Kotak Mahindra Bank reported a standalone net profit of Rs 3,282 crore for the quarter ended June, marking a year-on-year fall of 48%. However, the net profit numbers include the one-time gain from its divestment of 70% stake in Kotak Mahindra General Insurance in Q1 FY25. Excluding the one-time gains, the net profit was down 7% y-o-y.

Rising slippages and retail CV stress

The decline in the net profit was due to higher provisions and a fall in asset quality. Provisions for the bank rose 109% to Rs 1,208 crore in the reporting quarter due to higher slippages. Sequentially, provisions rose 33%. The provision coverage ratio of the bank stood at 77% as on June 30.
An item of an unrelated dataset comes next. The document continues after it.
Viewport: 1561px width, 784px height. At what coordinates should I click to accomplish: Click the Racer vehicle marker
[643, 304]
The gross non-performing asset ratio also worsened further to 1.48% as on June 30, as compared to 1.42% a quarter ago. Net NPA ratio stood at 0.34% as on June 30, higher from 0.31% a quarter ago. The bank’s management said they are seeing signs of stress in the retail commercial vehicle portfolio.

Fresh slippages rose to Rs 1,812 crore in the reporting quarter from Rs 1,488 crore a quarter ago. 
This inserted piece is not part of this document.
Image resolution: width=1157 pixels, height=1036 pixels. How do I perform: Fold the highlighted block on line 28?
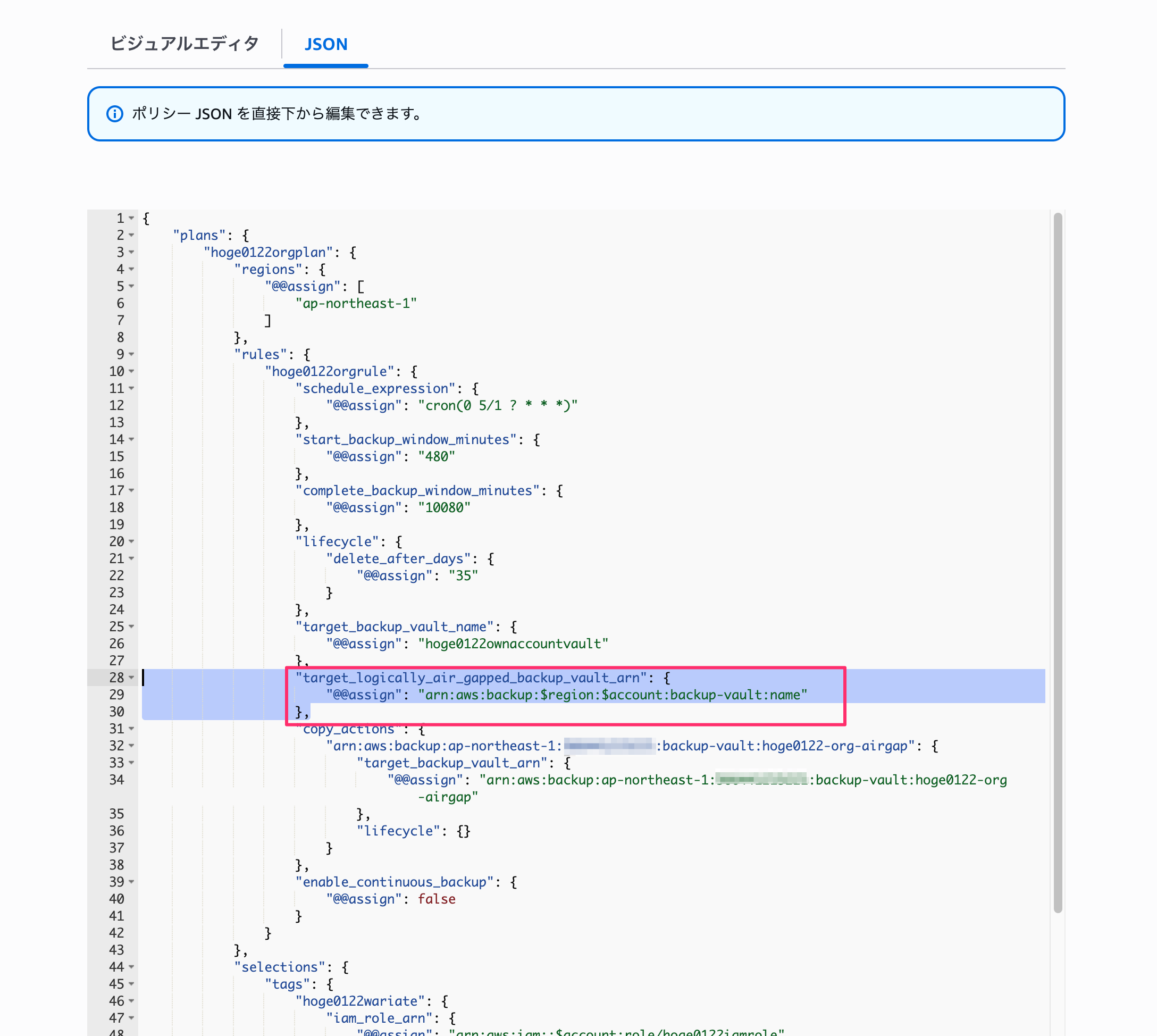[x=131, y=678]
The bank saw lower recoveries and upgrades at Rs 549 crore from Rs 747 crore a quarter ago. Annualised credit cost inched up to 0.93% from 0.64% a quarter ago.

Margins ease, but balance sheet and consumer lending grow

The net interest income of the bank grew by 6% on year to Rs 7,259 crore in April-June. Other income grew by 5% on year to Rs 3,080 crore in the reporting quarter. Net interest margins moderated to 4.65% from 4.97% a quarter ago largely due to RBI cutting the repo rates.

The growth in the bank’s balance sheet was robust, with deposits rising 15% on year and advances rising 13% as on June 30. The current account, savings account deposit ratio stood at 40.9% as on June 30.

Within advances, the consumer banking space grew 16% on year and the commercial banking segment saw a growth of 5%. There was a de-growth seen in the retail microcredit on a year-on year basis. On a sequential basis, personal loans, consumer durables, SME saw some deceleration.

Despite RBI lifting the embargo on issuing new credit cards, the book saw a year-on-year fall. On this, Ashok Vaswani, MD & CEO of the bank, said, “In all of last year we could not issue any credit cards, due to which the outstanding came down. It takes some time to get the engines going.” 

He added that there were a lot of cards that were inactive or dormant which the bank had to close and that too reflected in the card numbers.

The bank’s management said they have started cautiously disbursing loans in the microfinance segment and hope to see some pick up in 2HFY25. “We feel the credit costs have kind of peaked and we have selectively started going back. The new disbursements that we are doing is in or about the same level of run-off (24-30 month). So the book will stabilise and start climbing again once the disbursements pick up. Now, that should happen by 2HFY26,” Vaswani said.

The share of unsecured retail advances, including retail microcredit, fell to 9.7% as on June 30, from 10.5% as on March 31. The cost of funds moderated to 5.01% from 5.10% a year ago. The credit-deposit ratio of the bank stood 86.7% as on June 30 as compared to 87.2% a year ago.

The capital adequacy ratio of the bank stood at 23% with common equity tier-I at 21.8%.